Maybe it's just me. But don't you feel magical when someone gives you a dollar? I mean, really. If someone walked up to you on the street corner, in line at the grocery store, waiting for Santa at the mall, and handed you a dollar, wouldn't you feel like it might just be your lucky day? Wouldn't you feel like you hit the jackpot? For a minute, you feel just a little richer. 

Sure, if you think about it, it's just a dollar. It won't buy much, not in today's world, but it just feels so special. I don't know why. I am completely unattached to money, but if someone gives me a dollar, I smile anyway. And that becomes a dollar that's hard to spend. I look at that dollar and think, that's a special dollar. Someone gave me that for no reason at all. Someone made an investment in me.

We don't think all that when we give a dollar, but that's the way it feels when we receive one. At least, I do. And do you know what happens when someone invests in you?

It gives you the confidence to invest in yourself. If only just a little. If only just a dream. It gives you a starting point for a new adventure. All from a little dollar.

So I don't play the lottery, even if the chance is that my tiny investment might come back to me 656 million-fold. I just don't have a need for that kind of money. But I pick numbers for fun, then take that dollar and invest in something. Invest in someone.
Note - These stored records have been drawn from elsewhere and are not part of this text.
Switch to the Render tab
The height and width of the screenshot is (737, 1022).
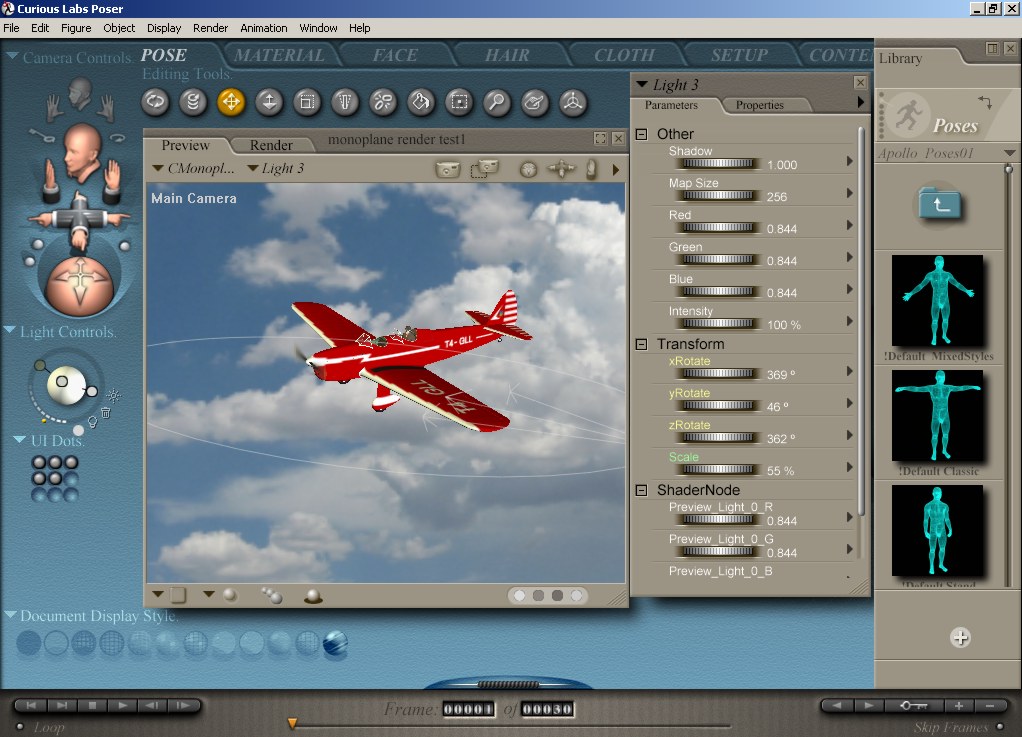point(271,145)
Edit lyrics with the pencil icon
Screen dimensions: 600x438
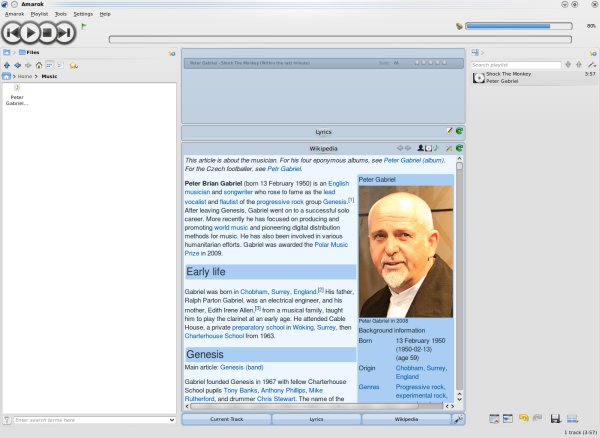point(449,131)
Hand a dollar to a total stranger, for no reason at all except that it's better, to me, to invest in one man face-to-face than to throw my dollar in a pool for the next big winner. I'm creating a big winner. I'm creating a man or a woman who feels invested in, who for at least a fleeting moment, has something they didn't have before.

Maybe that's a dollar. Maybe it's something more. But it's an investment I believe in and one that comes back on the world more than could possibly be calculated.

I don't have a dollar. And I don't have a sandwich. But I just hit the jackpot, and I feel pretty good about that.